Trecho para leitura:
+-------+
DECISÃO ARBITRAL
I. RELATÓRIO
A…, com o NIF…, residente na Rua…, n.º…, …, em Lisboa, na qualidade de CABEÇA DE CASAL DA HERANÇA DE B…, com o NIPC … (doravante designada por Requerente), vem, ao abrigo das disposições conjugadas dos artigos 99.º, do Código de Procedimento e de Processo Tributário (CPPT), 2.º, n.º 1, alínea a) e 10.º, n.º 1, alínea a), do Decreto-Lei n.º 10/2011, de 20 de Janeiro, que aprovou o Regime Jurídico da Arbitragem em Matéria Tributária (RJAT), requerer a constituição de Tribunal Arbitral, em que é Requerida a Autoridade Tributária e Aduaneira (adiante AT ou Requerida), tendo em vista a declaração de ilegalidade e consequente anulação das liquidações de Imposto do Selo (Verba 28.1, da TGIS), referentes ao ano de 2015 e às diversas divisões de utilização independente e afetação habitacional do prédio urbano inscrito na matriz predial da freguesia de …, concelho de Lisboa, sob o artigo …, no valor global de € 10 668,60 (dez mil, seiscentos e sessenta e oito euros e sessenta cêntimos).
Mais pede a Requerente a condenação da Requerida na restituição das quantias indevidamente pagas, por compensação, acrescidas de juros indemnizatórios, nos termos legais.
Síntese da posição das Partes
a. Da Requerente:
Como fundamentos do pedido de anulação dos atos de liquidação de Imposto do Selo (verba 28.1, da TGIS) referentes ao ano de 2015 e ao imóvel identificado no pedido de pronúncia arbitral, invoca a Requerente o seguinte:
1. O prédio urbano identificado e a que respeitam as liquidações de Imposto do Selo impugnadas é um prédio em propriedade total, integrado por andares ou divisões suscetíveis de utilização independente, cujo valor patrimonial tributário foi apurado separadamente, nos termos do artigo 7.º, n.º 2, alínea b), do Código do IMI;
2. Sobre cada um dos treze andares ou divisões suscetíveis de utilização independente, destinados a habitação, a Autoridade Tributária liquidou o Imposto do Selo da Verba 28.1, da Tabela Geral do Imposto do Selo (TGIS), à taxa de 1%, sobre o respetivo Valor Patrimonial Tributário (VPT);
3. Embora o VPT das divisões destinadas a habitação varie entre € 57 690,00 e € 86 190,00, a AT entende que o critério utilizado pela norma de incidência da Verba 28.1, da TGIS, é o de considerar o VPT global do prédio, desde que superior a € 1 000 000,00;
4. Pelo contrário, é entendimento da Requerente não ser esta a interpretação normativa correta da Verba 28.1, da TGIS, mas sim a de que, para efeitos de incidência, no caso de prédios em propriedade vertical, o VPT relevante é o que tiver sido atribuído a cada um dos andares ou divisões de utilização independente, com afetação habitacional;
5. Entende a Requerente que o critério utilizado pela AT é ilegal, pois esta não pode considerar como valor de referência para a incidência de Imposto do Selo da Verba 28.1, da TGIS, um critério diverso do que é utilizado em sede de IMI, conforme a remissão operada pelo n.º 2 do artigo 67.º, do Código do Imposto do Selo;
6. Nessa medida, deve concluir-se que, se de acordo com o disposto no n.º 3 do artigo 12.º, do Código do IMI, “cada andar ou parte de prédio susceptível de utilização independente é considerado separadamente na inscrição matricial, a qual discrimina também o respectivo valor patrimonial tributário”, as partes autónomas de prédios em propriedade vertical, com afetação habitacional, devem ser havidas como “prédios urbanos habitacionais”;
7. É, assim, entendimento da Requerente, que a interpretação normativa da verba 28.1, da TGIS, sufragada pela AT, é inconstitucional, por violação dos “princípios da igualdade fiscal, da legalidade tributária, da capacidade contributiva (…), enunciados nos artigos 13.º, 18.º, 81.º, alínea b), 103.º e 104.º, todos da Constituição da República Portuguesa”.
+-------+
Objetivo A:
Responda às perguntas abaixo com base na decisão arbitral.
(i) Qual é o valor global das liquidações de Imposto do Selo cuja anulação se requer?
(ii) Quantos andares ou divisões suscetíveis de utilização independente, destinados a habitação, tem o prédio?
(iii) A que taxa a Autoridade Tributária liquidou o Imposto do Selo da Verba 28.1?
+-------+
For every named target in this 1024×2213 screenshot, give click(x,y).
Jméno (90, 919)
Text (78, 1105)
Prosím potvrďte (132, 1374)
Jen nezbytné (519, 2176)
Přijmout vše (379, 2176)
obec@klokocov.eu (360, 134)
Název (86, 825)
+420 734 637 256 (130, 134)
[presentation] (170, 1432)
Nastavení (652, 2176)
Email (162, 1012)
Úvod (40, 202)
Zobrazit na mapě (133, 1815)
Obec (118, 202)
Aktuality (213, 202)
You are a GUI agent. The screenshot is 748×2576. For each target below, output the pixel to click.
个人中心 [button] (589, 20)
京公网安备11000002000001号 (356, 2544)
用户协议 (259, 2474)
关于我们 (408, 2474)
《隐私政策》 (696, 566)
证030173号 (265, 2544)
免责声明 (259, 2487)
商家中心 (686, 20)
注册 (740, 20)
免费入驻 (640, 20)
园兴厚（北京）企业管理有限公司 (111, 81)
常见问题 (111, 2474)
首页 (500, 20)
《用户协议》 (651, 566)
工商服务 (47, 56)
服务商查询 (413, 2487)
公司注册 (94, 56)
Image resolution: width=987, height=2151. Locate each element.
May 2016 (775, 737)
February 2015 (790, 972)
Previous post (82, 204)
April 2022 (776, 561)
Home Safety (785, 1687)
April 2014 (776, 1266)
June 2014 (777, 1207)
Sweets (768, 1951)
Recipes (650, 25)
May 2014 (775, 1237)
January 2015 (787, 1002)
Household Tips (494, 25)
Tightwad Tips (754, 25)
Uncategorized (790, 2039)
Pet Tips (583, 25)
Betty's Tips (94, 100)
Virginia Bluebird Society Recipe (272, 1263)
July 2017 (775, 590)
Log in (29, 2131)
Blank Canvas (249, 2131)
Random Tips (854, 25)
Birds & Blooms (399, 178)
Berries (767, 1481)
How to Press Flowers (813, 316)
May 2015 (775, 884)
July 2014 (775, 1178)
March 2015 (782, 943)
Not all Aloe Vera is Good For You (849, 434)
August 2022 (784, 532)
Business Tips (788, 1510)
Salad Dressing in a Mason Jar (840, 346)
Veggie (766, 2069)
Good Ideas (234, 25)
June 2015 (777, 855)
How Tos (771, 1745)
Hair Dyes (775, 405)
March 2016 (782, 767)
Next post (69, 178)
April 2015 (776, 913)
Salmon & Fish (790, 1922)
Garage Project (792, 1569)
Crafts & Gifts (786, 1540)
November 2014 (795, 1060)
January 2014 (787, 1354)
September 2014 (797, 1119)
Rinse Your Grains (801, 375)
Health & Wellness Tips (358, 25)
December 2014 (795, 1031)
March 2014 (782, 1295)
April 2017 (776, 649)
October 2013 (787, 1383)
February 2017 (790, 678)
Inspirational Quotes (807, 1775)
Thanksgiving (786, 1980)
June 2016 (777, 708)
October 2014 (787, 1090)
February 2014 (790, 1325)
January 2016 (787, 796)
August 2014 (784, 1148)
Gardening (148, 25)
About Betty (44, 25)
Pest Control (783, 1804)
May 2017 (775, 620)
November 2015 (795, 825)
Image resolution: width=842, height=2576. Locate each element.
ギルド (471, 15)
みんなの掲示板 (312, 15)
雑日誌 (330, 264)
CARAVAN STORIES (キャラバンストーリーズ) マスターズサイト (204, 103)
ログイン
+-------+
Objetivo B:
Reescreva os registros da linha com "Text (78, 1105)" até a linha com "Aktuality (213, 202)", substituindo "Zobrazit na mapě" por "Ukázat na mapě" e mantendo todo o resto inalterado. Apresente somente essas linhas.

Resposta escrita A:
(i) € 10 668,60 (dez mil, seiscentos e sessenta e oito euros e sessenta cêntimos).
(ii) Treze.
(iii) À taxa de 1%.

Resposta escrita B:
Text (78, 1105)
Prosím potvrďte (132, 1374)
Jen nezbytné (519, 2176)
Přijmout vše (379, 2176)
obec@klokocov.eu (360, 134)
Název (86, 825)
+420 734 637 256 (130, 134)
[presentation] (170, 1432)
Nastavení (652, 2176)
Email (162, 1012)
Úvod (40, 202)
Ukázat na mapě (133, 1815)
Obec (118, 202)
Aktuality (213, 202)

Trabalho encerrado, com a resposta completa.